## TEXT BLOCK
Mayang ( "Mayang Miao Autonomous County", 麻陽苗族自治縣 (麻阳苗族自治县, Máyáng Miáozú Zìzhìxiàn); usually referred to as "Mayang County", 麻陽縣 (麻阳县, Máyáng Xiàn)) is an autonomous county of Miao people in Hunan Province, China. It is under the administration of the prefecture-level city of Huaihua.

Mayang is located on the west central margin of Hunan Province, adjacent to Guizhou Province. It borders Bijiang District of Tongren, Guizhou to the west, Fenghuang County to the northwest, Luxi County to the northeast, Chenxi County and Hecheng District of Huaihua to the southeast, and Zhijiang County to the south. The county covers an area of 1,568.19 km2, and as of 2015, It had a registered population of 403,400 and a resident population of 349,000. The county seat is the town of Gaocun (高村镇) and it has seven towns and 11 townships under its jurisdiction.

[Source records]

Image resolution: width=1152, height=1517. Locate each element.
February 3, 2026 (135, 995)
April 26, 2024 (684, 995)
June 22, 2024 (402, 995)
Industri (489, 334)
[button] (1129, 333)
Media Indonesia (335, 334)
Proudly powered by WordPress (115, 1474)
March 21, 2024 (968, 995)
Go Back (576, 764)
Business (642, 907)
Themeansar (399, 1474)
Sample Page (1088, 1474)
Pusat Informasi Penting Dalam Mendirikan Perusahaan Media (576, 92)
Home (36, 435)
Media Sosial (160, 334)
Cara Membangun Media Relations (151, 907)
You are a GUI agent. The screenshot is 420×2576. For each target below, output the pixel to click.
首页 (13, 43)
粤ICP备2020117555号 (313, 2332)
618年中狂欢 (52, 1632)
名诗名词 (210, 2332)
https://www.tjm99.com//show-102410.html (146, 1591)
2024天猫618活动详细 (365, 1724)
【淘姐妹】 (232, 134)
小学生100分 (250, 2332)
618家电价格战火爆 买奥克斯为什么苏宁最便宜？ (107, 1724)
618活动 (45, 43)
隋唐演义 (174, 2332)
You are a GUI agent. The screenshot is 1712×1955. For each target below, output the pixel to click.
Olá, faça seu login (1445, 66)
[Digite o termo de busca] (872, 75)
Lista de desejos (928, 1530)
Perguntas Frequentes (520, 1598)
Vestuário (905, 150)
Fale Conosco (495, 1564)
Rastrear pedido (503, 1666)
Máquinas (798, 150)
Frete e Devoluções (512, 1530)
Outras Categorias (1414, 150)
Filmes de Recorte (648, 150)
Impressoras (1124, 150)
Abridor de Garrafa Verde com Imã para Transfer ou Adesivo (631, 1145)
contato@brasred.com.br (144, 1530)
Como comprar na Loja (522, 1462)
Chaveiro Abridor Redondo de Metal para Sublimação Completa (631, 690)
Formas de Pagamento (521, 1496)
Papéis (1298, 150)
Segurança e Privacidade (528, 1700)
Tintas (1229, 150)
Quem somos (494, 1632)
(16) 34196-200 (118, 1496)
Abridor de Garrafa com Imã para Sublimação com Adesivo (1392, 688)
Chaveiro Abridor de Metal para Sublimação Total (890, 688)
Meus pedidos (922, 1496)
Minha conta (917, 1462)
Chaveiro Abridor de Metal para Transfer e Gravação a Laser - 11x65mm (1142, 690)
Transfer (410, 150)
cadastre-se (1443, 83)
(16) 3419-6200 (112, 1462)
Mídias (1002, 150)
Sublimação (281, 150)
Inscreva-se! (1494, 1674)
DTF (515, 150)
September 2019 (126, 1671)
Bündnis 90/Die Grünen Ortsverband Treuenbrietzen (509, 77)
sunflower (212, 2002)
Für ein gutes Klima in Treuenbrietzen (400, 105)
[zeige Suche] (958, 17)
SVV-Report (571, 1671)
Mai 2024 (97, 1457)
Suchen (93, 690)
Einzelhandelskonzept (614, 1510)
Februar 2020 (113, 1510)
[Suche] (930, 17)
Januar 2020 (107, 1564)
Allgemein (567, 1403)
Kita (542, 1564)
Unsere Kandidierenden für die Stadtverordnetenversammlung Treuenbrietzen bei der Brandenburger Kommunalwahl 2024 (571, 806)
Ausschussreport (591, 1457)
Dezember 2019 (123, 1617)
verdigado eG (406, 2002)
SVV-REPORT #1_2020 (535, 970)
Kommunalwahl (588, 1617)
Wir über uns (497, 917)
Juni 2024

## TASK INSTRUCTIONS
- A) Answer these questions using the text on Mayang County:
(i) Which prefecture-level city administers the county?
(ii) Which county borders it to the south?
(iii) What was its registered population as of 2015?
- B) Reproduce the part of the Mayang County text starting with "Mayang is located" and going on through "under its jurisdiction.".

## ANSWER SECTION
- A)
(i) Huaihua
(ii) Zhijiang County
(iii) 403,400

- B)
Mayang is located on the west central margin of Hunan Province, adjacent to Guizhou Province. It borders Bijiang District of Tongren, Guizhou to the west, Fenghuang County to the northwest, Luxi County to the northeast, Chenxi County and Hecheng District of Huaihua to the southeast, and Zhijiang County to the south. The county covers an area of 1,568.19 km2, and as of 2015, It had a registered population of 403,400 and a resident population of 349,000. The county seat is the town of Gaocun (高村镇) and it has seven towns and 11 townships under its jurisdiction.